Menanggapi keterangan kiai di Bahtsul Masail AULA nomor: 04/Tahun XV/April 1993. Perlu saya sampaikan bahwa, pada suatu hari pengajian rutin di masjid As-Sa'adah Keputih Jl. Arief Rachman Hakim 17 Surabaya yang diasuh almarhum KH. Thohir Syamsuddin, menjelaskan pakaian orang laki-laki bila salat mata kakinya harus kelihatan.

Beliau menyampaikan sebuah hadist Nabi, intinya pakaian Nabi itu hingga betisnya kelihatan (saya lupa, apa ada kata-kata masuk neraka atau tidak, sebagaimana yang diberikan oleh penanya di atas).]

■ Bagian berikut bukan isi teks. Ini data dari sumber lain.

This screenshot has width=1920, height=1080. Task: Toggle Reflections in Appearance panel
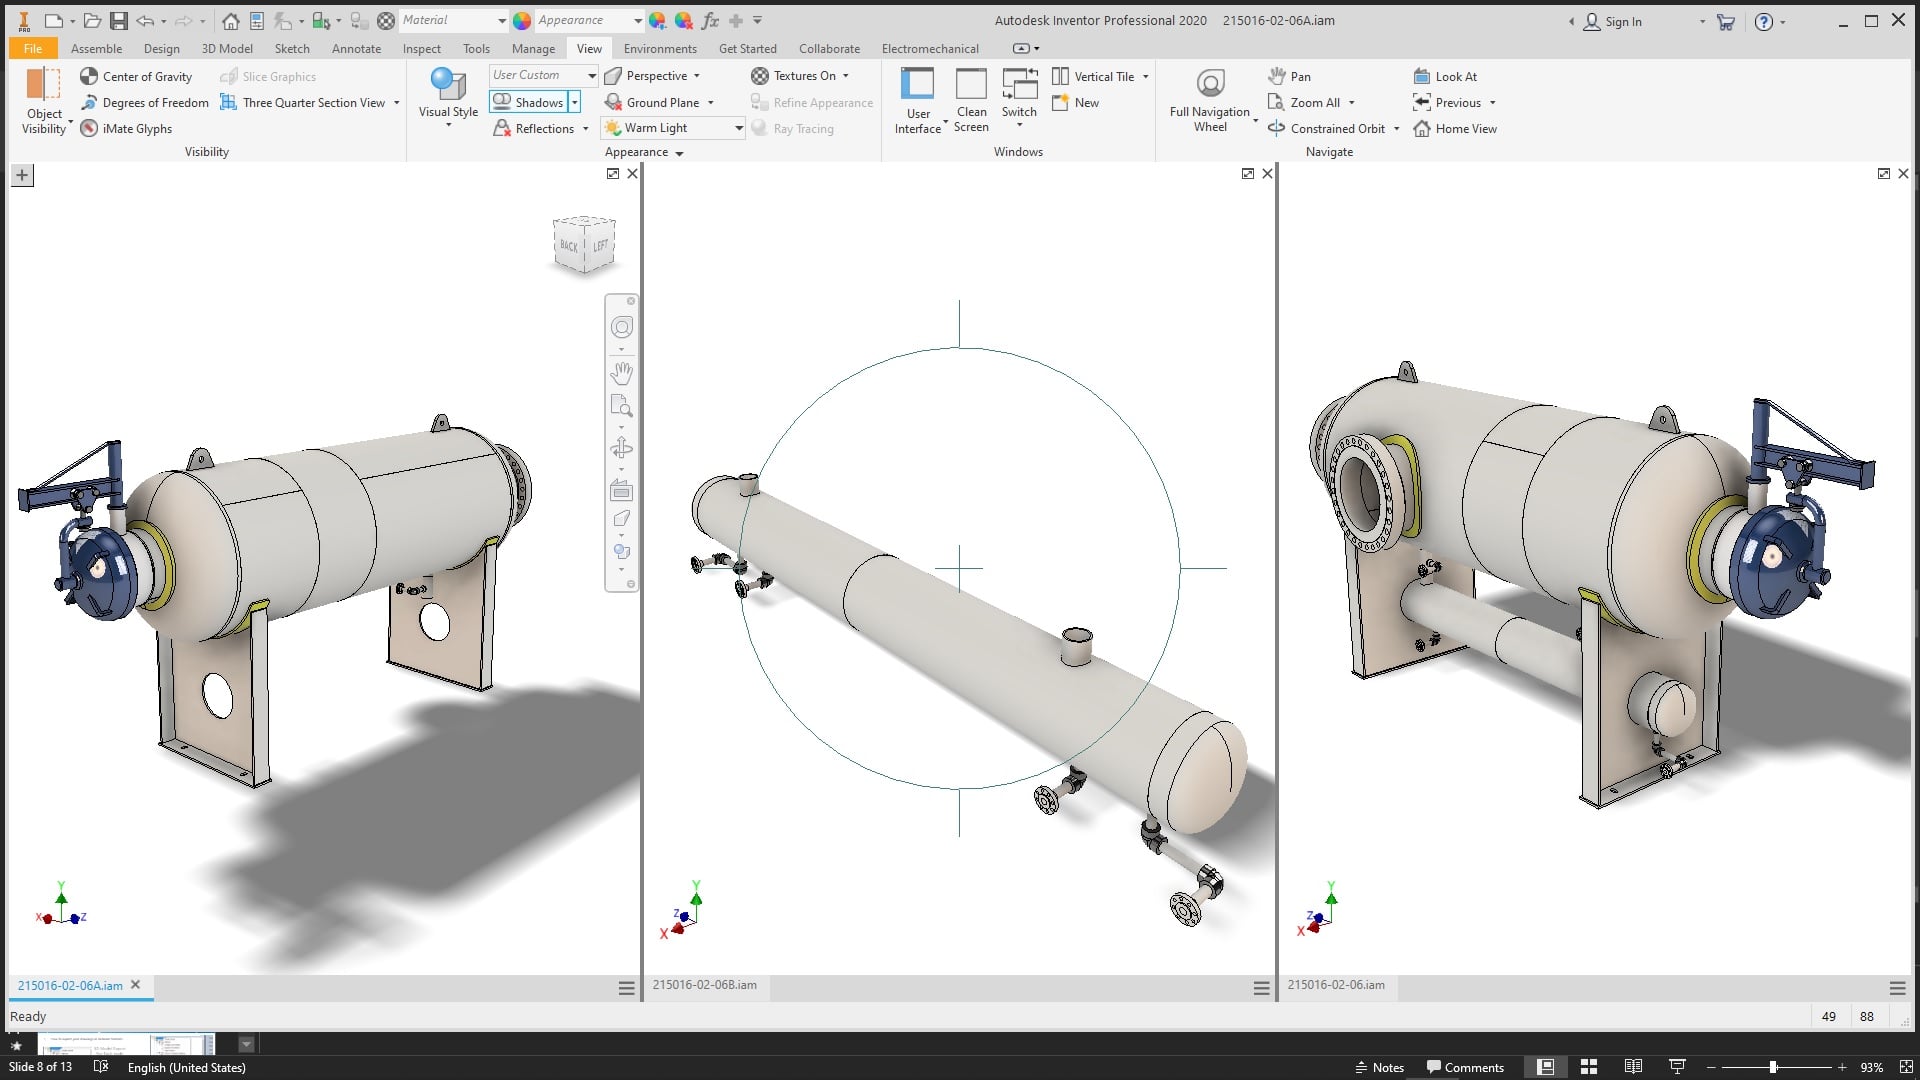click(534, 129)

Beliau menyimpulkan, bahwa pakaian yang menutup mata kaki (bagi orang laki-laki) itu, hukumnya haram dan salatnya tidak diterima. Bahkan beliau menyampaikan, bila yang tertutup mata kakinya itu Imam, makmum wajib mengingatkan atau mufaraqah.

Jawaban:

Kami sangat berterima kasih atas tanggapan saudara terhadap keterangan di Bahtsul Masail AULA nomor: 04/Tahun XV/April 1993. Hanya kami sayangkan bahwa saudara mengemukakan kesimpulan dari Al-Maghfurlah KH. Thohir Syamsuddin, sehingga kita sekarang ini tidak dapat mengecek kebenarannya.

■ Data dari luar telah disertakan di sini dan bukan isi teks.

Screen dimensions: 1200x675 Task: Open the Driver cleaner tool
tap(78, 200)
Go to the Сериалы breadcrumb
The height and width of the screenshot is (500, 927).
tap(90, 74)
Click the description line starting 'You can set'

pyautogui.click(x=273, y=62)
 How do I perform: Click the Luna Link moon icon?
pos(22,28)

Sepanjang pengetahuan yang kami peroleh dari kitab-kitab agama yang telah kami baca, kami belum menjumpai ibarat yang mewajibkan makmum mengingatkan imam yang dilihat tertutup mata kakinya, apalagi mufaraqah.

Memang hukumnya haram bagi orang yang salat dengan merendahkan (menjulurkan/menurunkan) pakaiannya, karena dorongan kesombongan. Akan tetapi jika tidak didorong oleh kesombongan maka hukumnya makruh saja. Dalam kitab Irsyadul 'Ibad halaman 28 tertulis sebagai berikut:

وَيَحْرُمُ إنْزَالُ ثَوبِهِ أو إزَارِهِ عَنْ كَعْبَيْهِ بِقَصْدِ الخَيْلاَءِ وَإِلاَّ كُرِهَ.

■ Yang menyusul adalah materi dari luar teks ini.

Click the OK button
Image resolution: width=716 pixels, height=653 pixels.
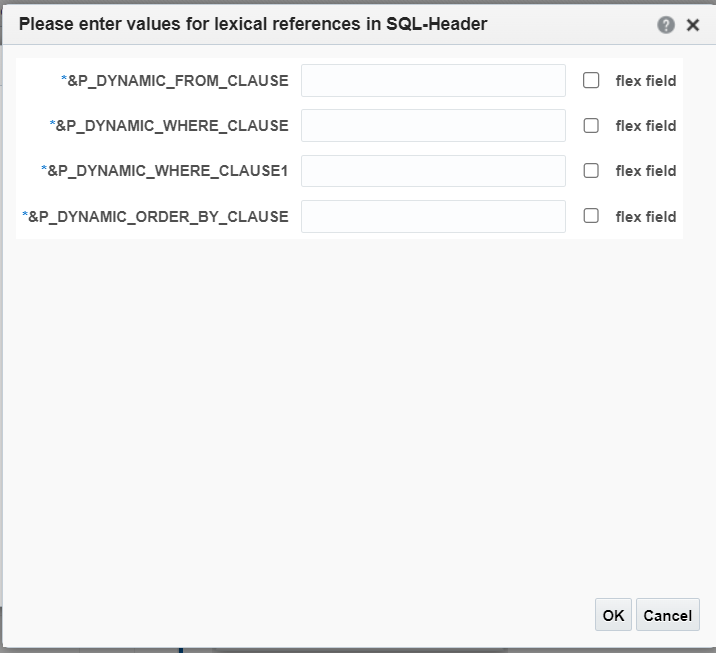(613, 615)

dan haram menurunkan pakaiannya atau sarungnya melewati kedua mata kakinya dengan maksud menyombongkan diri. Namun jika tidak dengan maksud tersebut, maka dihukumi makruh.

Sedangkan orang yang salat yang sengaja melakukan perbuatan haram, misalnya salat dengan memakai sarung gasaban atau di atas sajadah gasaban, maka menurut madzhab Syafi'i salatnya tetap sah meskipun tidak mendapat pahala, sehingga tidak ada alasan untuk tidak sah untuk dijadikan imam.